The Venezuelan prison system has been notoriously
overcrowded, poorly maintained, corrupt, and dangerous for decades, if
not longer. Bloody prison clashes and uprisings marked the 1990s, along
with a record prison population of 32,000 in 1992. The Chavez
government launched a prison humanization
program in 2006, bringing better health care, sports facilities, and
music lessons to many jails.[11]
However, prisons remain overcrowded with an average population of more
than 20,000 over the past ten years, and there was a recent spike in
the inmate population due to the government's increased anti-crime
measures.
As many as two-thirds of the prisoners have been awaiting trial at
certain moments, and hundreds of prisoners are killed in fights each
year.[12]
Certainly, a judge should not get a cosier cell just
because of her socio-economic class. So, if one is to complain about
Afiuni's rights as a prisoner in this context, one should point out
that all prisoners need better programs to help them be rehabilitated
and re-integrated into society. Afiuni's comment
to the New York Times that she feels like she's in "hell" is
not evidence of any direct state-led attack against her in particular,
but rather an indication that there is much more to be done to improve
the Venezuelan prison system.
Judicial Independence
Another important issue is whether judicial independence
was upheld in Afiuni's case. Soon after Afiuni allowed Cedeño to
be released, National Assembly Legislator Carlos Escarrá, who is
a constitutional lawyer and a former Supreme Court Judge, publicly
denounced Afiuni.
"She was an accomplice of a crime, and what's more, she facilitated
Cedeño's escape," said Escarrá. "Justice should be equal
for everyone. Just as someone who robs a piece of bread is put in jail,
in the same way a banker or a businessman must receive the full weight
of the law," he said.[13]
A week later, after Cedeño turned up in Miami,
President Chávez expressed his outrage that a judge would be
implicated in directly contradicting the anti-corruption efforts in the
justice system. He said Afiuni should spend thirty years in prison.

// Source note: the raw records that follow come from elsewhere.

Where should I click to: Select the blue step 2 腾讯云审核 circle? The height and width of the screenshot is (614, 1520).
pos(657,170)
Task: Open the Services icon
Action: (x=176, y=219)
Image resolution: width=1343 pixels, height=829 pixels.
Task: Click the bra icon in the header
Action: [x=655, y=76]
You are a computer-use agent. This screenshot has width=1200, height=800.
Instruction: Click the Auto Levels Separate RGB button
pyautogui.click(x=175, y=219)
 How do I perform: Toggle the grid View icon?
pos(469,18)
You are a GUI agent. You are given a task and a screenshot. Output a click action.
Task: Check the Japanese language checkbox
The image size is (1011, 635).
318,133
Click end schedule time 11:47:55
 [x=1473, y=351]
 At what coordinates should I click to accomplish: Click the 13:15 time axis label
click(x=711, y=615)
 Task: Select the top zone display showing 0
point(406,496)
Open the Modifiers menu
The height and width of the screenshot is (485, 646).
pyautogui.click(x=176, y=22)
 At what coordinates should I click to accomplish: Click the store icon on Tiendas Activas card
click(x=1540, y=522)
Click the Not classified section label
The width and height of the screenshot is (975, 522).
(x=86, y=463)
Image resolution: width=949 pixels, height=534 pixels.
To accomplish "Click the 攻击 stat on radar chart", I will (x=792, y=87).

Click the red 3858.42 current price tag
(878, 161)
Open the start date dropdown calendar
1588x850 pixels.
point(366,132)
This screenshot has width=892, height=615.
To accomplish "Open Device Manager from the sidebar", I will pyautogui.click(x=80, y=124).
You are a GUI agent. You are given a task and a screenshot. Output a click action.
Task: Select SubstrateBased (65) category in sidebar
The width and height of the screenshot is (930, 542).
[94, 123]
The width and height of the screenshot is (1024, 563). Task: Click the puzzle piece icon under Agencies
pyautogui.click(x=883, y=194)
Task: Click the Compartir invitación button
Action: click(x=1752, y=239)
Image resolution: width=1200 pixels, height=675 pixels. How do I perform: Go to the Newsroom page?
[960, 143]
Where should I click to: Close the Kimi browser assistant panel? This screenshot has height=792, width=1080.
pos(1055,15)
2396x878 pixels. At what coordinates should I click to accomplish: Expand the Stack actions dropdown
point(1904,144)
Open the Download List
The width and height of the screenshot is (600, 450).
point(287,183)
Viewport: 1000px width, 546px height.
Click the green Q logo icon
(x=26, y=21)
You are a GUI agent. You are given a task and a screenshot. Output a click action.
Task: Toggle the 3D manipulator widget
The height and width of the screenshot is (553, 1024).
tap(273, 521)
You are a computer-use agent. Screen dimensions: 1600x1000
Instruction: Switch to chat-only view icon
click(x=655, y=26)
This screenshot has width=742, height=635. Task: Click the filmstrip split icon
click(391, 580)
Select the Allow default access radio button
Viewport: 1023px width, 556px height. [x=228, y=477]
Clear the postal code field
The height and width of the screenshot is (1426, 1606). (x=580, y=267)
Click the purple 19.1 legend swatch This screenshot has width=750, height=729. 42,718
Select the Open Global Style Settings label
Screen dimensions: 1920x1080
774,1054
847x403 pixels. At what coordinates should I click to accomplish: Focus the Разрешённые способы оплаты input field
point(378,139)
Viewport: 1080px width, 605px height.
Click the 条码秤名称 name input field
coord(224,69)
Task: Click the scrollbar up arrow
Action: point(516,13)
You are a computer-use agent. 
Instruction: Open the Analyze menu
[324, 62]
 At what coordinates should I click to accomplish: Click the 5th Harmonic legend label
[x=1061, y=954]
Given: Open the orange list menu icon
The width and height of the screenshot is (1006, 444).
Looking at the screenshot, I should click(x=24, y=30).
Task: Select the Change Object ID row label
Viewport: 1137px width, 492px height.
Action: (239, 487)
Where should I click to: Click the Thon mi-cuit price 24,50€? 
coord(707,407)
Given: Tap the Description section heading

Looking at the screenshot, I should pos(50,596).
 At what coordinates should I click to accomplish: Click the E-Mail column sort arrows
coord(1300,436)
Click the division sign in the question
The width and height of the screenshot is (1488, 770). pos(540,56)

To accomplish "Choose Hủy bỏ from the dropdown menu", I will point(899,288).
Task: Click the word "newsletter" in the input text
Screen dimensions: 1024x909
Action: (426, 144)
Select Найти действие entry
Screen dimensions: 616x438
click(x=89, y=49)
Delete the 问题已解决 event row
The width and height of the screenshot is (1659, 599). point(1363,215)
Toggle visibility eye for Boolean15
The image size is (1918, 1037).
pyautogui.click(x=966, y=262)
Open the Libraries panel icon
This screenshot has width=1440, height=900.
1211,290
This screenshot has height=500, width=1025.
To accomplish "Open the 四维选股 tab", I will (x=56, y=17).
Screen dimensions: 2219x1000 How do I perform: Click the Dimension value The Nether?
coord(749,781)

"She violated the law, in the first place, because no judge
can conduct a hearing without the prosecution present... she is in
jail, and I demand harshness against this judge," said the president.[14]
Do these public declarations coming from the Legislative
Branch and the Executive Branch constitute interventions in the
Judicial Branch, in violation of the national constitution? The Red de
Apoyo para la Justicia y la Paz, an independent human rights
organization in Caracas, said this is debatable.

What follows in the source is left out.